INSTRUCTIONS TO FOLLOW:
All lines from the one with "個人情報の取扱い (83, 891)" through the final line of the records below must be written out exactly, with no other text.

Pixel coordinate grounding data:
_____

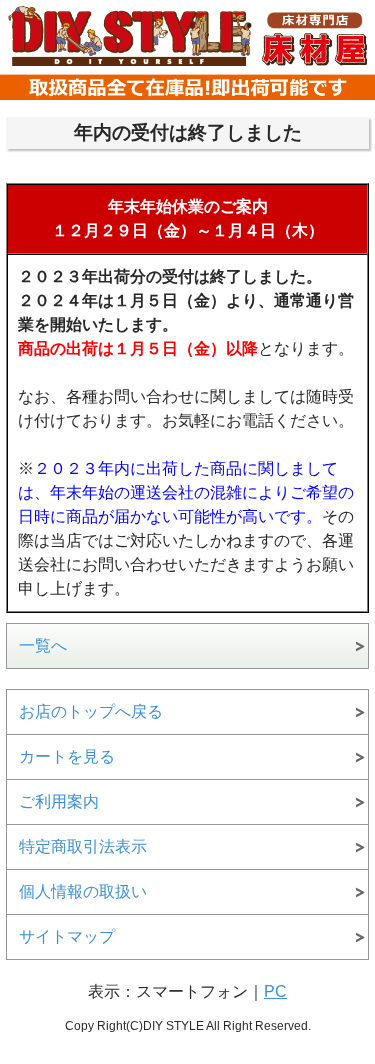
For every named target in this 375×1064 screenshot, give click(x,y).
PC (275, 991)
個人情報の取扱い (83, 891)
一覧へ (43, 645)
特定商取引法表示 (83, 846)
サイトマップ (67, 936)
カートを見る (67, 756)
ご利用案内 (59, 801)
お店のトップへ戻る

_____

THE COMPLETED TASK:
個人情報の取扱い (83, 891)
一覧へ (43, 645)
特定商取引法表示 (83, 846)
サイトマップ (67, 936)
カートを見る (67, 756)
ご利用案内 (59, 801)
お店のトップへ戻る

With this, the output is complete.